EXERCISE INSTRUCTIONS :: Going through the entries below, work out how many lines have the string "computer" in them. Give the number and nothing more.

SOURCE MATERIAL ::
....................
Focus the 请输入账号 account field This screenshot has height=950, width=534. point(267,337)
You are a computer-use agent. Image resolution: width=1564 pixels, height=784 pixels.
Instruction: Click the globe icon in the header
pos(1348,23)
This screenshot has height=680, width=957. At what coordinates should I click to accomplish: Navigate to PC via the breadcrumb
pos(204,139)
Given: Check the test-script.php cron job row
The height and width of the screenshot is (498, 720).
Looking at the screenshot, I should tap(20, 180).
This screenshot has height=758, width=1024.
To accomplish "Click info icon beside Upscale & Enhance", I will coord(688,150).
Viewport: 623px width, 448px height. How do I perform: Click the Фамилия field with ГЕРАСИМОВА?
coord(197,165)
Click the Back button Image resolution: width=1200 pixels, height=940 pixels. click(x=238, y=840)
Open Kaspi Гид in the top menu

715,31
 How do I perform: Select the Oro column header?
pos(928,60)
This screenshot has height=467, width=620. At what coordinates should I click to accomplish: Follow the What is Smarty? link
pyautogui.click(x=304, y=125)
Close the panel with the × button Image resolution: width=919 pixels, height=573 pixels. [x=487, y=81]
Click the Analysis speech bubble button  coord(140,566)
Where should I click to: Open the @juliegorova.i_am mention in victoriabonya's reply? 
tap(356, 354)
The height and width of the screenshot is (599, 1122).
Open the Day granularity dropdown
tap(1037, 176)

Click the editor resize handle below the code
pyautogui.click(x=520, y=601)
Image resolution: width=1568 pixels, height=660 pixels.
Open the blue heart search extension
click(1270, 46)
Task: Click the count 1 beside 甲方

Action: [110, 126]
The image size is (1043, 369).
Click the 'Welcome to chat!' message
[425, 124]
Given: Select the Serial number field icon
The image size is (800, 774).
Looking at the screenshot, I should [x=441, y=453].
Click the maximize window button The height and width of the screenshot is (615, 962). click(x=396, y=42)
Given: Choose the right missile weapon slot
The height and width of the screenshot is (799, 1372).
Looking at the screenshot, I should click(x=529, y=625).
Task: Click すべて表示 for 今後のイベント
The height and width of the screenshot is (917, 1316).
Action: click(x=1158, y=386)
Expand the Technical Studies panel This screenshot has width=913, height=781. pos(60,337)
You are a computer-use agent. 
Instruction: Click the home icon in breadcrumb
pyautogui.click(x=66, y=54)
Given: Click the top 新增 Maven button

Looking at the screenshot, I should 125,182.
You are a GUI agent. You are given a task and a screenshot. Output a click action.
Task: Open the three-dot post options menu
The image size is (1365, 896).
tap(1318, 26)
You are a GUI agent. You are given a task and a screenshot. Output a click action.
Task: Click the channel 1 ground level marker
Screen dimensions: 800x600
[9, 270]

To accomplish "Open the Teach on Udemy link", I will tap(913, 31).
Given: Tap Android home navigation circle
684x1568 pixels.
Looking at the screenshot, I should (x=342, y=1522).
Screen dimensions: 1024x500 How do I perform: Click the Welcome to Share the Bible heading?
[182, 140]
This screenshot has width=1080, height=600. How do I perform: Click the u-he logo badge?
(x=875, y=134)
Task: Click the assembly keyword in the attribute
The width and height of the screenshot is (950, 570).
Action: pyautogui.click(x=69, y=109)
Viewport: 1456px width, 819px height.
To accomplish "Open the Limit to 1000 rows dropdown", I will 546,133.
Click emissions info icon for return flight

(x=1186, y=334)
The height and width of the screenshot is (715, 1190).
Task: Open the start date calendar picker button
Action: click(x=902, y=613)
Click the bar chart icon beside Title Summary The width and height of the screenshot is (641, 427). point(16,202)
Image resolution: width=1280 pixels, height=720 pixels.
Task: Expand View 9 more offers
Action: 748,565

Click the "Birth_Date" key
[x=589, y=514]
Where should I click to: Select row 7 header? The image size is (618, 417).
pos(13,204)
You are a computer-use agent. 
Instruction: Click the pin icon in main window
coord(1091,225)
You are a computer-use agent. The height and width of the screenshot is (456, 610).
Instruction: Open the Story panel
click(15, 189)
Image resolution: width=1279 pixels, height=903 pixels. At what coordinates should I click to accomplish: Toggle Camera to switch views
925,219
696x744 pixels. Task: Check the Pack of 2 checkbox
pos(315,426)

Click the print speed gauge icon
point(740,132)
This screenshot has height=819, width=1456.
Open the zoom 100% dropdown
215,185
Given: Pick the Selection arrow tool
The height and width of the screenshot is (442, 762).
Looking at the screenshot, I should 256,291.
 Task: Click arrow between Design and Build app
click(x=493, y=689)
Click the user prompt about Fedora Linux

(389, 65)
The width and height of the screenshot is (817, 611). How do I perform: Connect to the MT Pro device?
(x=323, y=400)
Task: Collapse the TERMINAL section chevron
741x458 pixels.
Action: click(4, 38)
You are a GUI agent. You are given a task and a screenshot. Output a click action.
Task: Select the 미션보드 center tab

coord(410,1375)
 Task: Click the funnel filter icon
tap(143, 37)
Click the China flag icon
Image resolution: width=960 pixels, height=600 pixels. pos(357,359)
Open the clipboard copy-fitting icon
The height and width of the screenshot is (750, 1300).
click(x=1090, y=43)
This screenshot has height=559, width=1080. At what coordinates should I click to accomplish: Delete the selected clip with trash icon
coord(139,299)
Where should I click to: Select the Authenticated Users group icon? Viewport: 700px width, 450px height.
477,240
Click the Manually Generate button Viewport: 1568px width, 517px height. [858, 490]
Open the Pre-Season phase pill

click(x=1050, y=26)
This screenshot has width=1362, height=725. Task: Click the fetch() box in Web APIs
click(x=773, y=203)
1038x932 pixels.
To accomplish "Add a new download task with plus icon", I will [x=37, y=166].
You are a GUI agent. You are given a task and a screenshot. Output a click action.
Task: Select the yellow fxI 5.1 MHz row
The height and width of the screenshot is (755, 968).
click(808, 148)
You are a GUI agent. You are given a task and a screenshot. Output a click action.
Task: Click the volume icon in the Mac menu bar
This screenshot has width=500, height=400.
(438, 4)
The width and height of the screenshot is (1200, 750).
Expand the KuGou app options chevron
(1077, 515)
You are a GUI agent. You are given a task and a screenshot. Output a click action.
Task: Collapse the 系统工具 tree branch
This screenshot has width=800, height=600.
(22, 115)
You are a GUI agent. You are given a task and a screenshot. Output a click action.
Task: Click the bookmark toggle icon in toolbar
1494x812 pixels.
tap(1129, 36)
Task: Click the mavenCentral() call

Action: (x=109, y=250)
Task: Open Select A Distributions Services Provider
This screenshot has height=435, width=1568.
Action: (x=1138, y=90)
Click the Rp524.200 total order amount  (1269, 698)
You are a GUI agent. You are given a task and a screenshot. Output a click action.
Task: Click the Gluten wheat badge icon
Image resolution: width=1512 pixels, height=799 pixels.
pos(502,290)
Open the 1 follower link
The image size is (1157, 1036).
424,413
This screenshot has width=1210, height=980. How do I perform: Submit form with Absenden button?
....................
WRITTEN RESPONSE :: 4